Des initiatives en Europe
Sans faire l'objet d'une législation, des initiatives similaires ont été observées en Europe. La compagnie aérienne autrichienne Austrian Airlines a par exemple annoncé en juillet 2020 transférer ses vols entre la capitale Vienne et Salzburg vers un service de train plus fréquent, afin d’elle aussi répondre aux critères environnementaux imposés par le plan d'aide gouvernemental. Il exige de la compagnie une réduction des émissions des vols intérieurs de 50 % d'ici 2050 et de la suppression des vols lorsqu'une alternative en train direct prend "considérablement moins de trois heures".
Le transfert des vols vers le train a le vent en poupe. L'année dernière, la compagnie aérienne néerlandaise KLM s'est associée à des compagnies ferroviaires domestiques et belges pour remplacer un vol Amsterdam-Bruxelles par jour.

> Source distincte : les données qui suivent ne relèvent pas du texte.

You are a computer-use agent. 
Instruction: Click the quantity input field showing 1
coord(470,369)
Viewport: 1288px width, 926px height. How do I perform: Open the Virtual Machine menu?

En Allemagne, la compagnie Lufthansa a mis en place une collaboration avec le réseau ferroviaire, la Deutsche Bahn.
Ne pas tout miser sur le ferroviaire
Ces initiatives ne suffisent toutefois pas pour déployer des politiques ambitieuses en matière de réduction des émissions de CO2 du secteur aérien. "Il important de poursuivre la mesure car elle permet au transport ferroviaire de se développer, d’être plus compétitif, et de réduire les émissions de CO2, explique Jo Dardenne, spécialiste de l'aviation durable au sein de la fédération européenne Transport & Environnement. Mais cela n’adresse qu’une petite partie du problème. Il ne faut pas oublier que deux tiers des émissions sont liés aux vols long-courriers, qui peuvent seulement être décarbonés en remplaçant les carburant fossiles dans les avions. C’est pourquoi l'Europe se tourne surtout plutôt vers le développement de carburants alternatifs."
Xavier Tytelman, consultant en aéronautique, met lui aussi en garde. La mesure de suppression de vols domestiques peut se révéler contre-productive si les créneaux rendus disponibles dans les aéroports sont attribués à des vols long-courriers, beaucoup plus polluants.